[Entries on where items appear]
-=-=-
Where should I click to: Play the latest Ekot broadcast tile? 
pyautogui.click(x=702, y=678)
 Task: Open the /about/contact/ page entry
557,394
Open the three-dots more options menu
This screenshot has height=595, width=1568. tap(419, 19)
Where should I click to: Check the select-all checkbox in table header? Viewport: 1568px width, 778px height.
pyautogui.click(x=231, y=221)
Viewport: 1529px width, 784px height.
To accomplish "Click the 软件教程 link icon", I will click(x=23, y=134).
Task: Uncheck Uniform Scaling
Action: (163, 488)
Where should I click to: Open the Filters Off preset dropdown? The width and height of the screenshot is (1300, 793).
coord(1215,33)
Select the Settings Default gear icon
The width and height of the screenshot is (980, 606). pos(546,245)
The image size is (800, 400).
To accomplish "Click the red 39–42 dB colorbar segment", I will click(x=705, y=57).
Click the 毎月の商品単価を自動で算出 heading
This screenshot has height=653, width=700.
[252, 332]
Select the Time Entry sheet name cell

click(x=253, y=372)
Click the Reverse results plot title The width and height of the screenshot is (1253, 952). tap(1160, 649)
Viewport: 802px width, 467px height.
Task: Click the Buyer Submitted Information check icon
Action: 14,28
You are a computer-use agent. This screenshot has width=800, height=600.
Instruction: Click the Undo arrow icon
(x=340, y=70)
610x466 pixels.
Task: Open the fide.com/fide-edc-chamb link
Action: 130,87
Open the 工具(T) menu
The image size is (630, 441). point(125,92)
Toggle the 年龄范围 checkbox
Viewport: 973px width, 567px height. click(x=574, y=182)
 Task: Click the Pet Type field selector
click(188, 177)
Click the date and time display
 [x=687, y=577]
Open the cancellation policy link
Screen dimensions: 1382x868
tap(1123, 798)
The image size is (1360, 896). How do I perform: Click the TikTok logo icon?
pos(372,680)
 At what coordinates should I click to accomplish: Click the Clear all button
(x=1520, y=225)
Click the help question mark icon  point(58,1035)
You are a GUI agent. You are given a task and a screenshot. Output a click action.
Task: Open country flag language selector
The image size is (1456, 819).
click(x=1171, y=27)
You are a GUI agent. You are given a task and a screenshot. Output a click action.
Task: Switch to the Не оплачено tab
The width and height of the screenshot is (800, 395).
-=-=-
▶ _Required task_
Copy out the items word for word, starting at the line that contains "The image size is (1360, 896)." and continuing through the end of the items, with both of those lines included.

▶ _Written solution_
The image size is (1360, 896). How do I perform: Click the TikTok logo icon?
pos(372,680)
 At what coordinates should I click to accomplish: Click the Clear all button
(x=1520, y=225)
Click the help question mark icon  point(58,1035)
You are a GUI agent. You are given a task and a screenshot. Output a click action.
Task: Open country flag language selector
The image size is (1456, 819).
click(x=1171, y=27)
You are a GUI agent. You are given a task and a screenshot. Output a click action.
Task: Switch to the Не оплачено tab
The width and height of the screenshot is (800, 395).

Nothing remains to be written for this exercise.